Evidence is ‘overwhelming’
Prosecutors have said in court filings that the amount of evidence that points to Keen Warren as the person underneath the costume is “overwhelming.”
Keen Warren was identified in a photo lineup by two employees of a costume store as the woman who hurriedly bought a clown costume, orange wig and white makeup two days before the murder, prosecutors wrote in a court filing in 2021. A Publix employee recalled a woman matching Keen Warren’s description who purchased the exact balloons found at the crime scene.
It was known by several who knew Michael Warren that he and Keen Warren were romantically involved, prosecutors wrote. Michael Warren ran a used car lot, A Bargain Motors, and Keen Warren worked for him repossessing cars.
She was considered a suspect early on in the case, but her arrest 27 years later was a result of new advancement in DNA technology. Evidence found inside of a white Chrysler LeBaron led to Keen Warren.

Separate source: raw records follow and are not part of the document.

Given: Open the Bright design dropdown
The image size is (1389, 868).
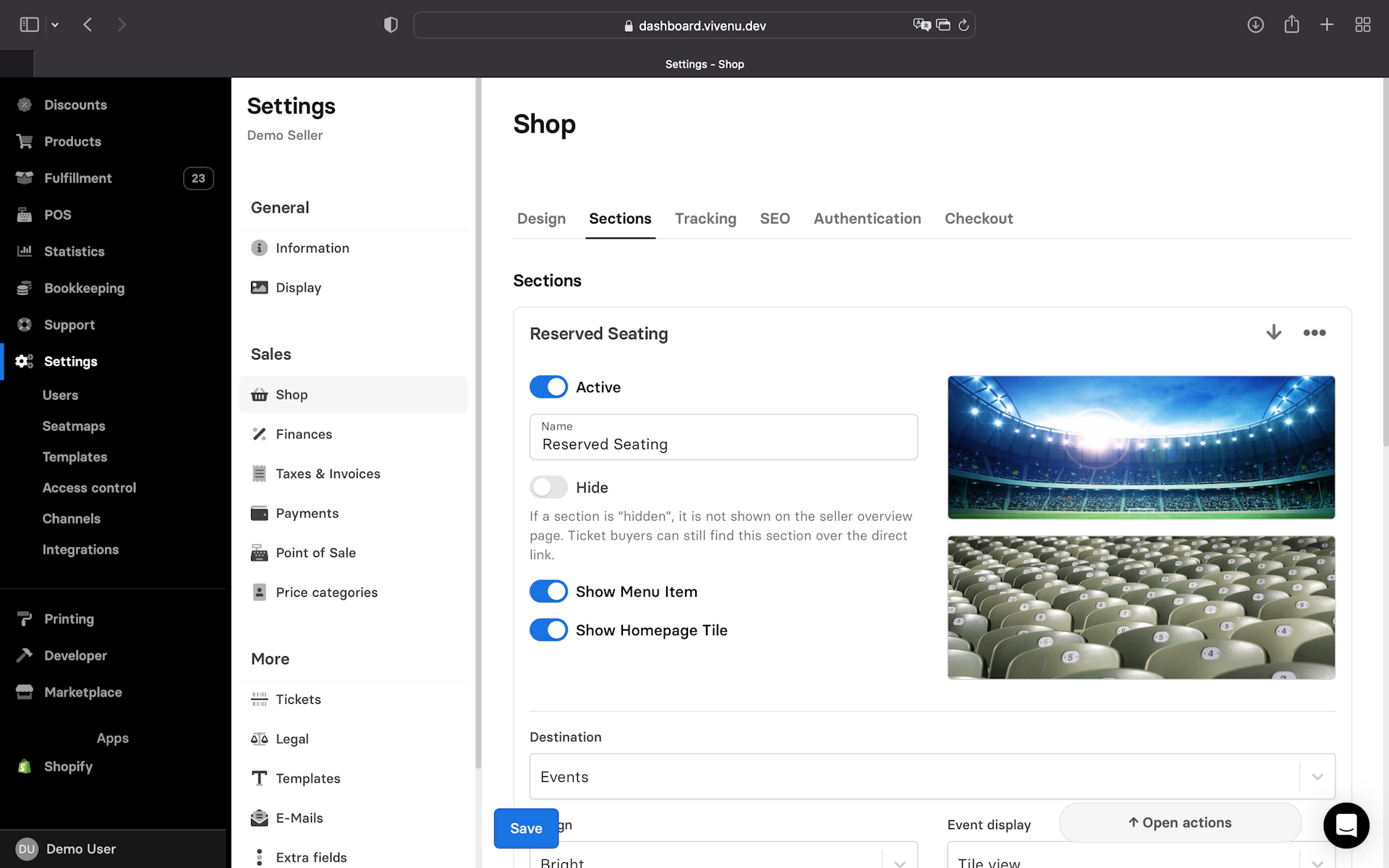Looking at the screenshot, I should 723,860.
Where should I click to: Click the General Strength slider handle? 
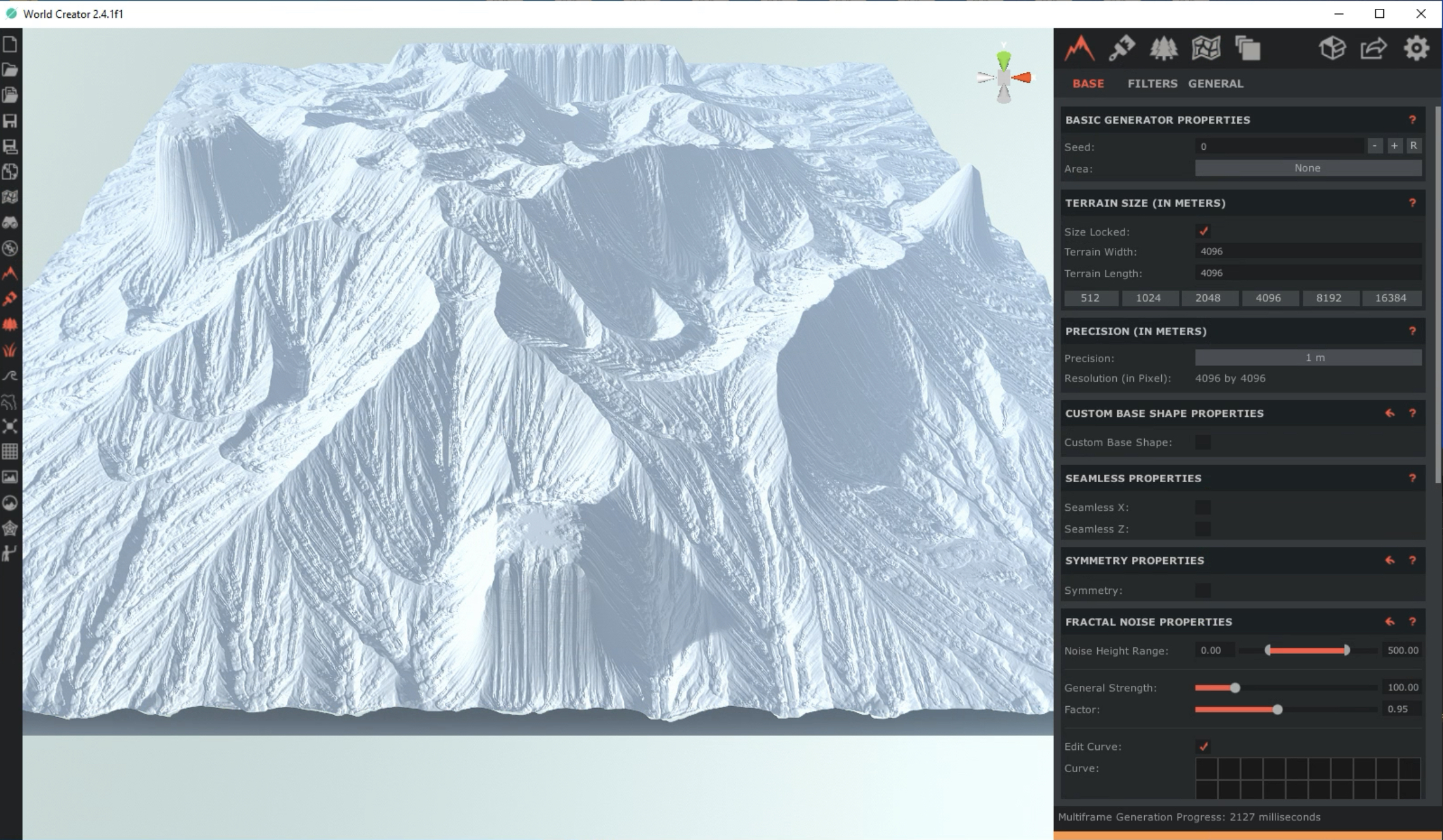tap(1235, 688)
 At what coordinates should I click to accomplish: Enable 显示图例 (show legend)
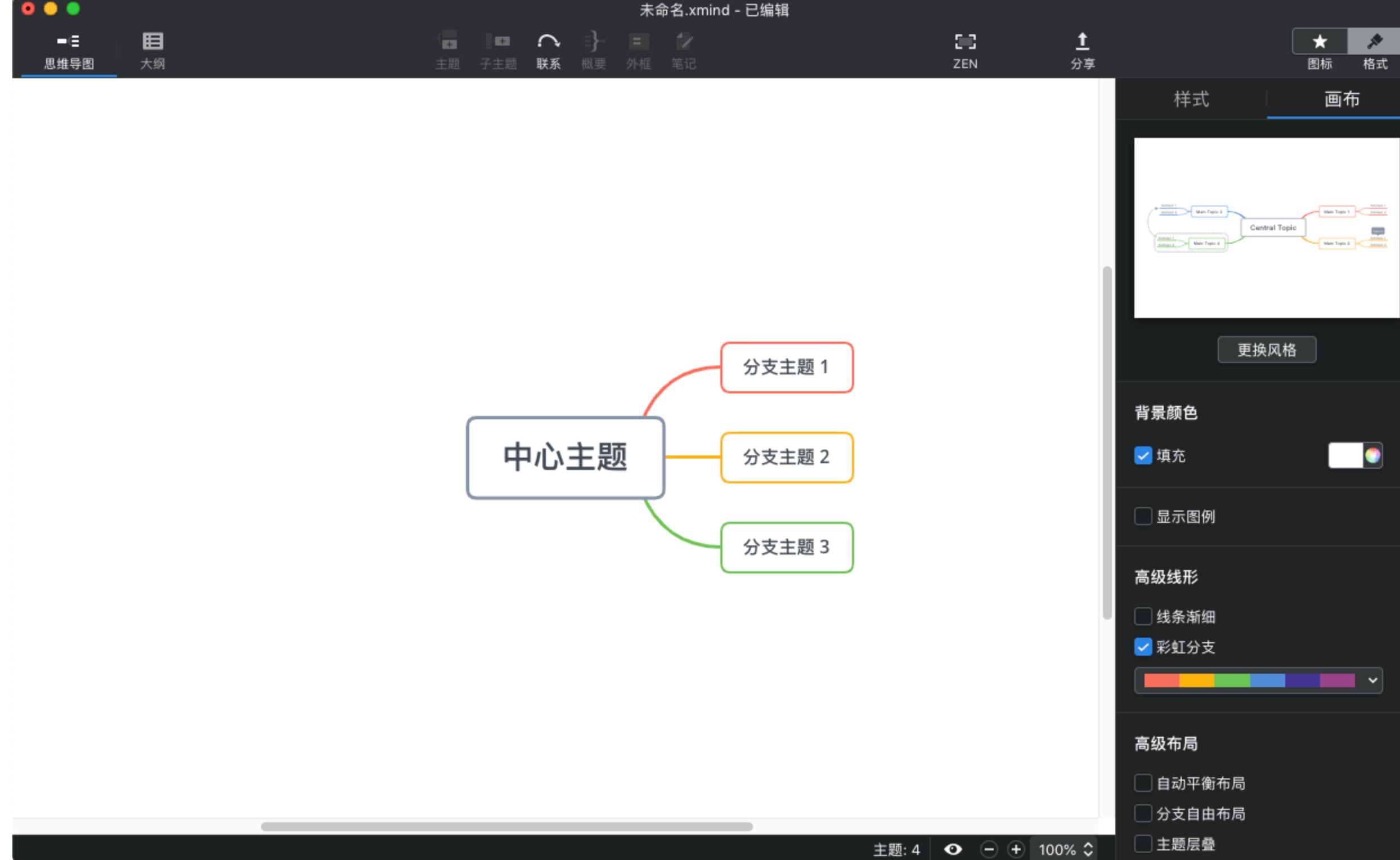[x=1143, y=516]
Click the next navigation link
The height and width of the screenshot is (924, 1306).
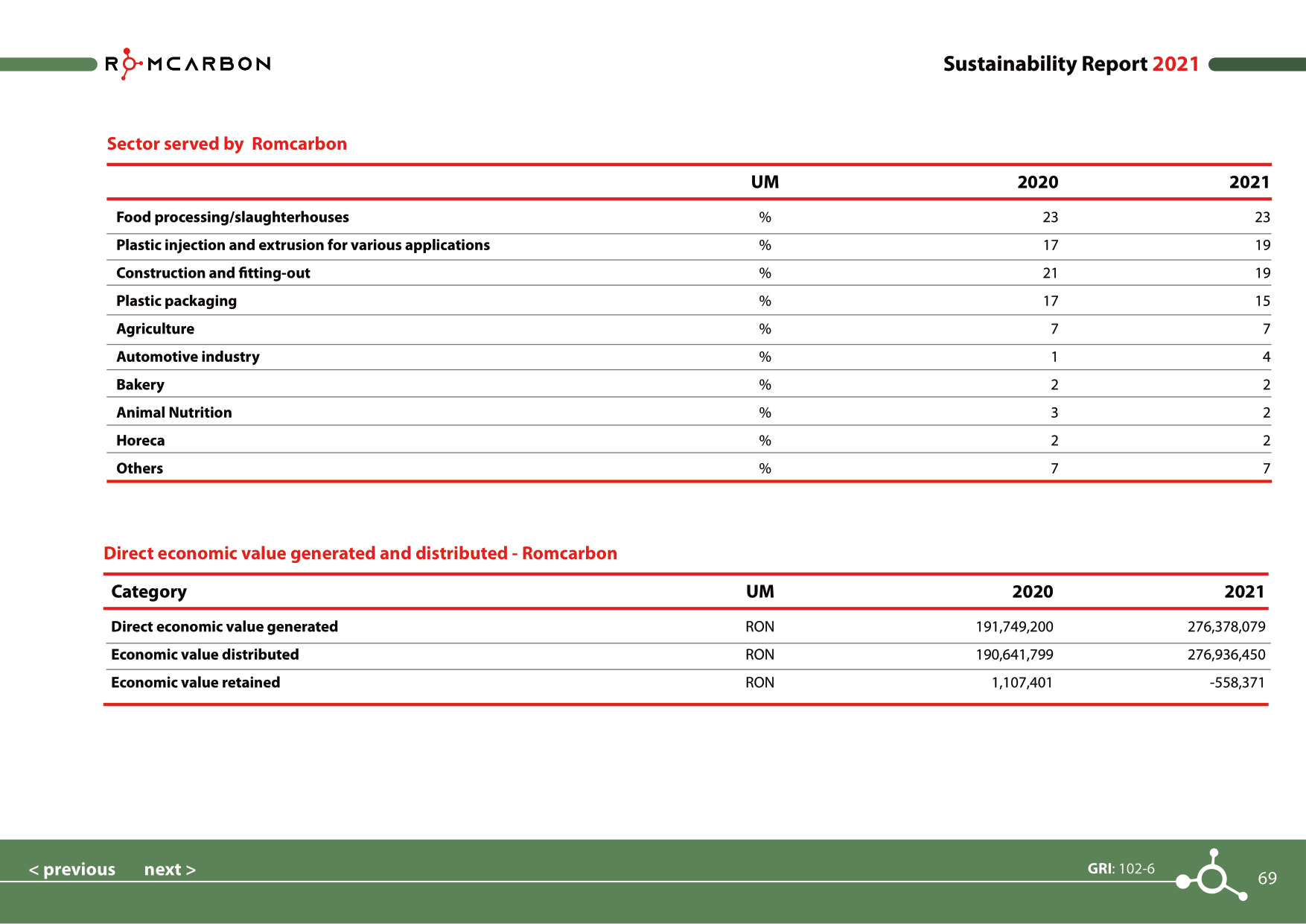[x=170, y=869]
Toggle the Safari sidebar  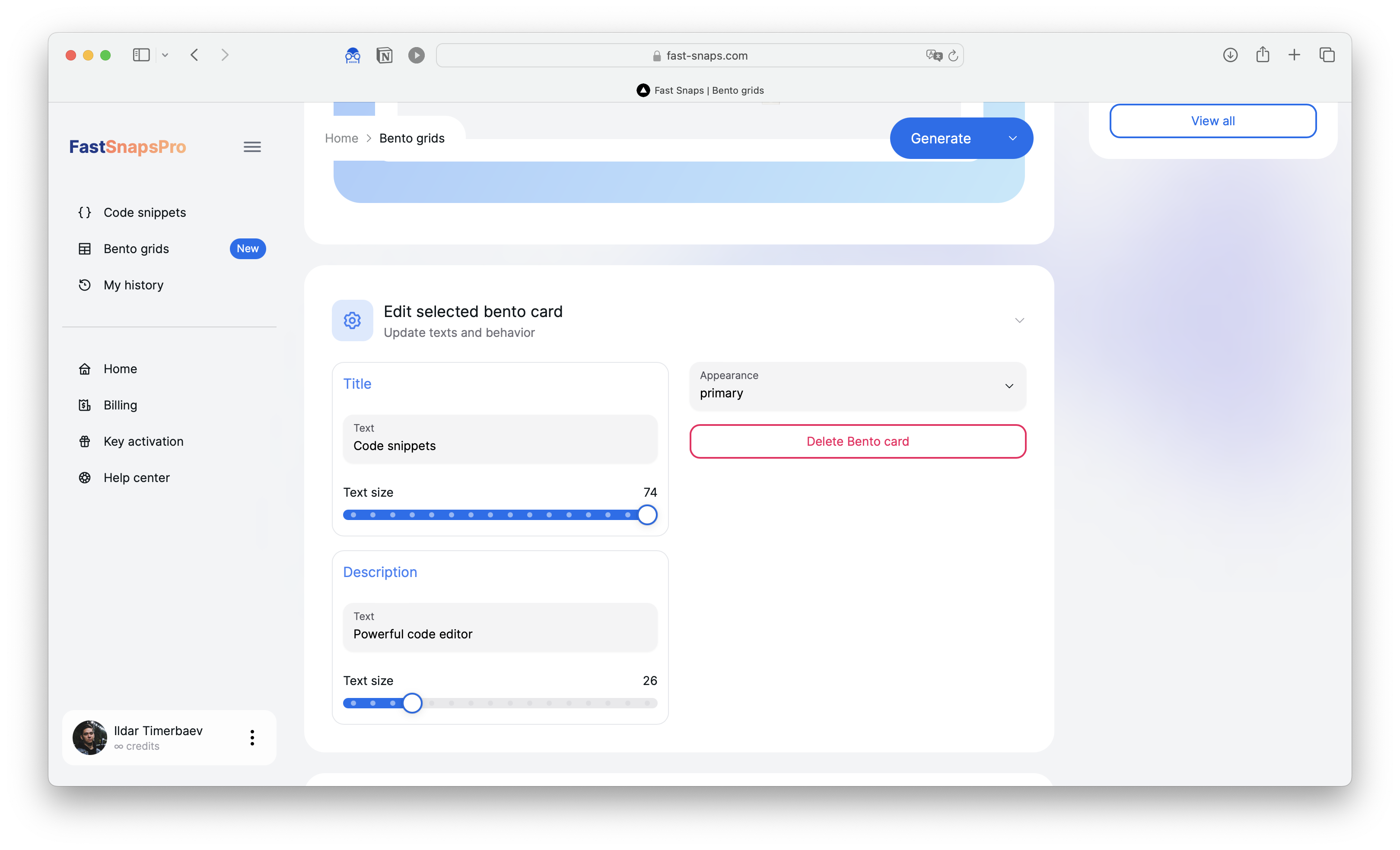[x=141, y=55]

Four days after the murder, detectives found an abandoned white Chrysler LeBaron in the parking lot of a grocery store. The LeBaron had been stolen 45 days before the murder by Michael Warren and Keen Warren, the filing written by prosecutors in 2021 said, and it was “identical” to the LeBaron witnesses said they saw the clown drive away in.
Inside the car, investigators found fake orange-yellow acrylic hairs and long brown human hairs. The root of one of the human hair inside the LeBaron matched Keen Warren’s DNA, the prosecutors’ filing said.
And the acrylic hairs found in the car, orange-yellow acrylic hairs found on shoes inside Keen Warren’s home and on a ribbon from the balloons all matched a clown wig that detectives bought from the Spotlight Capezio — the costume store where the two employees identified Keen Warren as the woman who bought the clown costume, prosecutors wrote in the 2021 court filing.
One of the employees told detectives the woman was skinny and had long brown hair and “manlike features,” the document says. The second employee said the woman was as tall as 5-feet-9-inches with “chocolate” colored hair and that she was “mannish” in her walk, clothes, figure and frame.
Investigators also talked to Regina Albaro, a Publix employee who was working the day of the shooting at the store less than a mile from Keen Warren’s home, the document says. The employee remembered that on May 26 about 10 a.m., a few hours before Warren was killed, a woman who she initially thought was a boy or man came in and purchased a wicker basket of red and white flowers and two helium balloons. She recalled the pictures on the balloons: “You’re the Greatest” and Snow White and the Seven Dwarves.
“These are the exact balloons that were left at the crime scene,” Assistant State Attorney Scott wrote. “Albaro gave her statement prior to viewing photos of the crime scene. There would have been no way for her to have known the specifics of the balloons left at the crime scene.”